* EXERCISE DIRECTIONS:
Go through the data line by line from the top, retyping each exactly, and end with the line that contains "Task: Click the Pts column header".
⟨
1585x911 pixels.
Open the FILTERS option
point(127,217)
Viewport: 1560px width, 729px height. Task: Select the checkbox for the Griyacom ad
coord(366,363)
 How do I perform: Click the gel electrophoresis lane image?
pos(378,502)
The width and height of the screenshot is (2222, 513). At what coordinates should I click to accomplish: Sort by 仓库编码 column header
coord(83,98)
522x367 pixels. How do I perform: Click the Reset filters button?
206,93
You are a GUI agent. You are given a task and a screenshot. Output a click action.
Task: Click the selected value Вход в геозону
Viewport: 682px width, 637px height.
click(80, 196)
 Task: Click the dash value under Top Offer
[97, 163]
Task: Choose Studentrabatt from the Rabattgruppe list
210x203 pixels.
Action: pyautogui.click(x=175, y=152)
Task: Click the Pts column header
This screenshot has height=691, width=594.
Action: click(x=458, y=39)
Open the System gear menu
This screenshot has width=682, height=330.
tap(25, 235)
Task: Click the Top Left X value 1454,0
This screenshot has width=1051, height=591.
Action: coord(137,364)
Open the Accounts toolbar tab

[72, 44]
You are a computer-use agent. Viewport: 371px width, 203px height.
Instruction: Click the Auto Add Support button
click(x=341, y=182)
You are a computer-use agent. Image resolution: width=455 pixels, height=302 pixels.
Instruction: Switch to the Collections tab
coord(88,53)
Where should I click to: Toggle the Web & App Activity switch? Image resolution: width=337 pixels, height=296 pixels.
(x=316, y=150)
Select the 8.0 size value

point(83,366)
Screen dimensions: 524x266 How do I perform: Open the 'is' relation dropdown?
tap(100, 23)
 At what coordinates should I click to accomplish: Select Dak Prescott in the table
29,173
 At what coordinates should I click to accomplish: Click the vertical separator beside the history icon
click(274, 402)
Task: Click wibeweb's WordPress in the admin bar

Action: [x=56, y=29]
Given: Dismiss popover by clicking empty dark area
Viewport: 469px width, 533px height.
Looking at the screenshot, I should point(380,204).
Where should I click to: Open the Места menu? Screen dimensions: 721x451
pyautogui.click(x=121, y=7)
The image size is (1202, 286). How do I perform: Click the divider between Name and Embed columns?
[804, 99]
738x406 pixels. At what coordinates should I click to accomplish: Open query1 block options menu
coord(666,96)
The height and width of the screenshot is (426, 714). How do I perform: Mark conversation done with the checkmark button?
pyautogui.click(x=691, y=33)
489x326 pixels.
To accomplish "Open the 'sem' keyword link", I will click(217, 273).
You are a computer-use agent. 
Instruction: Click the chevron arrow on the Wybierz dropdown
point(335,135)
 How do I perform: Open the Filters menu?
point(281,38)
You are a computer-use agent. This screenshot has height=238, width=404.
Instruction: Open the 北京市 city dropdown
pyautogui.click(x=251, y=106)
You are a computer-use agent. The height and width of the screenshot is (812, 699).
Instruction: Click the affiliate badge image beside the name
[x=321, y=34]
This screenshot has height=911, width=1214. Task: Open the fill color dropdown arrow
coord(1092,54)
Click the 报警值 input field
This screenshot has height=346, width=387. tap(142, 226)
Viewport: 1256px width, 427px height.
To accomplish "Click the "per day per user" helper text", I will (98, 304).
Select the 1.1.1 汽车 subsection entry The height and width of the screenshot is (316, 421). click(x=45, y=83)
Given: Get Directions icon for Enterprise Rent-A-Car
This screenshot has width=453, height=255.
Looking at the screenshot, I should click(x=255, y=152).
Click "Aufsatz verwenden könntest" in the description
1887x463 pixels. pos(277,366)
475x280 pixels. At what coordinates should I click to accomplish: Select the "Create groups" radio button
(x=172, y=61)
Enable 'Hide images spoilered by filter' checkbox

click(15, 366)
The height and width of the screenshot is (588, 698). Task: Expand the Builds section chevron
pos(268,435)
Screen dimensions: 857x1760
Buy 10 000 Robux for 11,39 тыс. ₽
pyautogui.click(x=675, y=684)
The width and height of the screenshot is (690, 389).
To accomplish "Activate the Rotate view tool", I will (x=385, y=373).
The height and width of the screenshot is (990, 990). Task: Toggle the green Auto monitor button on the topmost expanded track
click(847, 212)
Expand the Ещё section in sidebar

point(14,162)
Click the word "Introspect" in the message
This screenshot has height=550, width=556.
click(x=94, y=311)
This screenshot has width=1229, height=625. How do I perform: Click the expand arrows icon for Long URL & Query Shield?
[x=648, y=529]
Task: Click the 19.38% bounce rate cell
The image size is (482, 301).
⟩
* TASK ANSWER:
1585x911 pixels.
Open the FILTERS option
point(127,217)
Viewport: 1560px width, 729px height. Task: Select the checkbox for the Griyacom ad
coord(366,363)
 How do I perform: Click the gel electrophoresis lane image?
pos(378,502)
The width and height of the screenshot is (2222, 513). At what coordinates should I click to accomplish: Sort by 仓库编码 column header
coord(83,98)
522x367 pixels. How do I perform: Click the Reset filters button?
206,93
You are a GUI agent. You are given a task and a screenshot. Output a click action.
Task: Click the selected value Вход в геозону
Viewport: 682px width, 637px height.
click(80, 196)
 Task: Click the dash value under Top Offer
[97, 163]
Task: Choose Studentrabatt from the Rabattgruppe list
210x203 pixels.
Action: pyautogui.click(x=175, y=152)
Task: Click the Pts column header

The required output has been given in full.